▶ **Pixel coordinate grounding data**
##############################

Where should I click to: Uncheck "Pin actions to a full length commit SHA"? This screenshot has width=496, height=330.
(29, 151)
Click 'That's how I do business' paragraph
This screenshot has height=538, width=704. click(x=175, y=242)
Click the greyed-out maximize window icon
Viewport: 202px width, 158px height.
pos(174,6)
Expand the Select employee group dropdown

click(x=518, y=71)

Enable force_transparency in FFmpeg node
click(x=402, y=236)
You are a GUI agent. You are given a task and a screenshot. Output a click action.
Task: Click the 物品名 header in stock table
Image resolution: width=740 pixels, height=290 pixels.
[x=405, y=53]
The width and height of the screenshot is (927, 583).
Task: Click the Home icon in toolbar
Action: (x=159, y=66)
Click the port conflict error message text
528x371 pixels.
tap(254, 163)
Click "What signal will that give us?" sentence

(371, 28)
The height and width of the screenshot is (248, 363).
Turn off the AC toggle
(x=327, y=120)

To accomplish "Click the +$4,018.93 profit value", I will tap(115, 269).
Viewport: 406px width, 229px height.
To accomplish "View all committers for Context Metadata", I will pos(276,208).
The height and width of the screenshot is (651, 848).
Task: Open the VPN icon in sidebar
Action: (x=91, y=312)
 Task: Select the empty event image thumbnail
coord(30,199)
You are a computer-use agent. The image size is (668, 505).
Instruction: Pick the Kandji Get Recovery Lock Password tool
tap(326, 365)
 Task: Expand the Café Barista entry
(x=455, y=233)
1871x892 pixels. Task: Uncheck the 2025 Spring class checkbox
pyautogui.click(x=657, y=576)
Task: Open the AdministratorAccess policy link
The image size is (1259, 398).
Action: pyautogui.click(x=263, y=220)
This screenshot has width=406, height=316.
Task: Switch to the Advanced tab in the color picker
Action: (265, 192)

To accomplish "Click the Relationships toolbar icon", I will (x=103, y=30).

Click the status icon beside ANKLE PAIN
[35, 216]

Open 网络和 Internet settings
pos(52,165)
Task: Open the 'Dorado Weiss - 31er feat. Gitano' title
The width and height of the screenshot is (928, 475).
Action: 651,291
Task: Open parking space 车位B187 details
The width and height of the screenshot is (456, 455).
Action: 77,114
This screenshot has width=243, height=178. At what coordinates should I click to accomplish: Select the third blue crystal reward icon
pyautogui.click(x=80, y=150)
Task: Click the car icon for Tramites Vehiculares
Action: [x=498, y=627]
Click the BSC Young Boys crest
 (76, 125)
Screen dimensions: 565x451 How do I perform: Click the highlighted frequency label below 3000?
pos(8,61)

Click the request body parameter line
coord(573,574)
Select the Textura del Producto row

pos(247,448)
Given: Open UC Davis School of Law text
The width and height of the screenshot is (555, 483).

##############################

▶ **What you will do**
Please copy exactly, and only, the lines from the line containing "Click the status icon beside ANKLE PAIN" through the last line of the records, with both ends included.

▶ **Answer below**
Click the status icon beside ANKLE PAIN
[35, 216]

Open 网络和 Internet settings
pos(52,165)
Task: Open the 'Dorado Weiss - 31er feat. Gitano' title
The width and height of the screenshot is (928, 475).
Action: 651,291
Task: Open parking space 车位B187 details
The width and height of the screenshot is (456, 455).
Action: 77,114
This screenshot has width=243, height=178. At what coordinates should I click to accomplish: Select the third blue crystal reward icon
pyautogui.click(x=80, y=150)
Task: Click the car icon for Tramites Vehiculares
Action: [x=498, y=627]
Click the BSC Young Boys crest
 (76, 125)
Screen dimensions: 565x451 How do I perform: Click the highlighted frequency label below 3000?
pos(8,61)

Click the request body parameter line
coord(573,574)
Select the Textura del Producto row

pos(247,448)
Given: Open UC Davis School of Law text
The width and height of the screenshot is (555, 483).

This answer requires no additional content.